Siempre digo que no sé cuántas historias más llegarán a esta página. Pero mientras aparezcan, las escuche y las reciba las seguiré compartiendo con ustedes.
Gracias a los que siempre están con sus comentarios y a los que están en forma anónima.
GM

viernes, 11 de diciembre de 2009

Madre hay una sola...

Cuando Silvia quedó embarazada provocó un gran revuelo familiar. Siempre había dicho que no tendría hijos y el porqué de esa decisión era algo que planteaba muy claramente: “No me gustan los niños. Te quitan la vida”.
Cerca de cumplir los 30 años, convertida en una buena profesional y sin una pareja estable, Silvia anunciaba la llegada de un bebé. Y mientras su familia y amistades insistían en saber quién era el padre y cómo seguiría la historia, ella se mantenía firme en su postura. “Lo tendré. Pero no lo quiero. Y jamás sabrán de quién es”. Todos pensaban que esas palabras cambiarían. Tenían la ilusión de que así fuera.
Silvia se cuidó. No faltó a los controles médicos. Ni a las clases de pre parto. Compró el ajuar y esperó el momento sin ansiedad.
Cuando la niña nació, Silvia llamó a su madre y con rudeza, mirándola a los ojos, le dijo: "Tomá, tu nieta ahora es tu hija. Ponele un nombre e iniciá los trámites de tenencia".
Macarena hoy tiene diez años. Vive con sus abuelos. Su madre, la que le dio la vida, la visita un domingo por mes. La niña la recibe con un beso obligado y desaparece en silencio cuando cree que nadie lo nota. Pero antes de hacerlo, le ruega a su abuela que averigüe, que pregunte, que la ayude, porque aún no conoce el nombre de su padre.

sábado, 5 de diciembre de 2009

Silvina tiene un secreto

Silvina tiene un empleo de medio tiempo, que no sólo le proporciona un ingreso económico, sino que también le brinda la posibilidad de mantenerse activa en su profesión. Su marido trabaja de 8 a 16 y sus dos hijos concurren a un colegio de doble escolaridad, lo que le permite dedicarse al hogar y a ella misma entes de que regresen. Tiene una vida más que organizada. Todo cronometrado. Nunca llega tarde a ningún lado. Quienes la conocen aseguran que es una esposa, madre y mujer ejemplar.
Algunas de sus amigas han llegado a sentir celos cuando escuchan a sus maridos decirles: “Y mirá Silvina, siempre se las arregla con todo. Está de punta en blanco y jamás se queja”.
Sin embargo, Silvina tiene un secreto. Y alguien lo sabe. Pero la admira tanto que jamás lo dejará salir a la luz. Cada día, encuentra una excusa para desaparecer durante media hora. Si está en el trabajo, inventa algún trámite. Si está en su casa, dice que olvidó comprar un condimento sin el cual no puede terminar la receta. Y si está sola igual busca una coartada, por las dudas.
Cada día Silvina se para en la puerta del edificio de vidrios espejados. Mira hacia ambos lados. Luego hacia atrás. Agacha la cabeza e ingresa.
Cuando nota que sus nervios están destrozándola, que las manos le sudan y que no le queda un centavo en la billetera, golpea la máquina tragamonedas con bronca, se cubre la cara con ambas manos y se jura no volver más.

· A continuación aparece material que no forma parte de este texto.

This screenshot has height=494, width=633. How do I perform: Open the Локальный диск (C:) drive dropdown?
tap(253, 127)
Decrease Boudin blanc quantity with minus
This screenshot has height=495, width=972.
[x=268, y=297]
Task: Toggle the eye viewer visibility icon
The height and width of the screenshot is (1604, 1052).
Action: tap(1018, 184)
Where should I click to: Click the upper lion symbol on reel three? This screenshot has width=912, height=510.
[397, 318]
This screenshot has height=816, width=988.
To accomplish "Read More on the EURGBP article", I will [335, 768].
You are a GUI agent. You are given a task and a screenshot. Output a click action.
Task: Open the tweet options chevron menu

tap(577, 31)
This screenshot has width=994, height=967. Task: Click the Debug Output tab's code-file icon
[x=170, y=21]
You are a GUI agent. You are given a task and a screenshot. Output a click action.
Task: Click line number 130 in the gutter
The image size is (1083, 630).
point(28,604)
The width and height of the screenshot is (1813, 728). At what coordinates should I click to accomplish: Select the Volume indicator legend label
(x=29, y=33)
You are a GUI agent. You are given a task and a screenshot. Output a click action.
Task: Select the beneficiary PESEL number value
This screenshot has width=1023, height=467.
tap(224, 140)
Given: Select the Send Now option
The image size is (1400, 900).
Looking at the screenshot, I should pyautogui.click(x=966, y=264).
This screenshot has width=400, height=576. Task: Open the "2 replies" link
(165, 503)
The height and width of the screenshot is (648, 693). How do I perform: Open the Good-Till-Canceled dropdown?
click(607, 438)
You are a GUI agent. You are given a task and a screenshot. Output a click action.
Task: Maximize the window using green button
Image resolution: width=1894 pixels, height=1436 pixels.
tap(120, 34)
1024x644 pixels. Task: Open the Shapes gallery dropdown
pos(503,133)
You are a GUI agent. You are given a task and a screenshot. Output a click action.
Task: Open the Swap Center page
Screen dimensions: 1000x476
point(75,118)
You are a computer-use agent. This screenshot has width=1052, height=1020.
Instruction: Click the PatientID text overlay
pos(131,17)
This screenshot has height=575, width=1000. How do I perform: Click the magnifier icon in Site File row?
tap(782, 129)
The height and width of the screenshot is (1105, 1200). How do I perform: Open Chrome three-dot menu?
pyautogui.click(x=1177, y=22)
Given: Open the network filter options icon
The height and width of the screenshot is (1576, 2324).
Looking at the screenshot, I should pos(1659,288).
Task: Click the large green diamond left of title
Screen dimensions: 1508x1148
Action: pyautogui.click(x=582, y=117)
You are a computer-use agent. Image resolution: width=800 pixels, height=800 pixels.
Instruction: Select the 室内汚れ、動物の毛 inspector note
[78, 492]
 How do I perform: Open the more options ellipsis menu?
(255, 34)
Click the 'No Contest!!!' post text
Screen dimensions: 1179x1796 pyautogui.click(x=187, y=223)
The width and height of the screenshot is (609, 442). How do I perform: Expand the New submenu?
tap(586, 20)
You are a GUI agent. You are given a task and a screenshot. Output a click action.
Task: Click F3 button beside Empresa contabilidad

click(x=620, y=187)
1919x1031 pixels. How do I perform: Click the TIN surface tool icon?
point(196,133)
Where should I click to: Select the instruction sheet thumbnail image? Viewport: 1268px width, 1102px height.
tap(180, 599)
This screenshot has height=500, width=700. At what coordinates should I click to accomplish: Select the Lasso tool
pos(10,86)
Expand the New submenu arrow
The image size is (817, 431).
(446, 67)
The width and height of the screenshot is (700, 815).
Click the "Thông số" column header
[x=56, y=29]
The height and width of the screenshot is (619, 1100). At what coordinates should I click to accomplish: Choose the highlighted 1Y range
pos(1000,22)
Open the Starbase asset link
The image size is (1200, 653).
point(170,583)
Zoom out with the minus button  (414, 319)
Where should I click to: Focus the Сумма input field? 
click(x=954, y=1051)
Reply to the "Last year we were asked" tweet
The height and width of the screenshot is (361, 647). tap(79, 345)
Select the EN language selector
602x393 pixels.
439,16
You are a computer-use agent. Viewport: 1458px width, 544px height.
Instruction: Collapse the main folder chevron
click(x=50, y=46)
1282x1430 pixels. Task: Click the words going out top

viernes, 4 de diciembre de 2009

Señora de Blanco

El apellido que portaba parecía conjugarse con el color del vestido que eligió para su casamiento. No había llegado al altar joven y tampoco con su primera pareja. Pero sí como quería. Cumpliendo su sueño de niña, había entrado a la Iglesia radiante.
Varios años después de su boda opulenta, alguien la reconoció en un consultorio médico. Una vieja conocida. Hablaron de sus éxitos en una feroz competencia y criticaron a otras mujeres con énfasis, derrochando gestos que empezaban por sus caras y continuaban por sus manos, casi invisibles detrás del brillo de varios anillos.
Hasta que la voz de la secretaria interrumpió la charla con un: “Señora de Blanco”.
La vieja conocida, que ya había entrado en confianza, le dijo:
-¿Pero cómo, no te separaste de Blanco hace años?
-Sí.
-¿Y seguís usando su apellido?
-Claro. Me costó mucho conseguirlo como para dejar de hacerlo.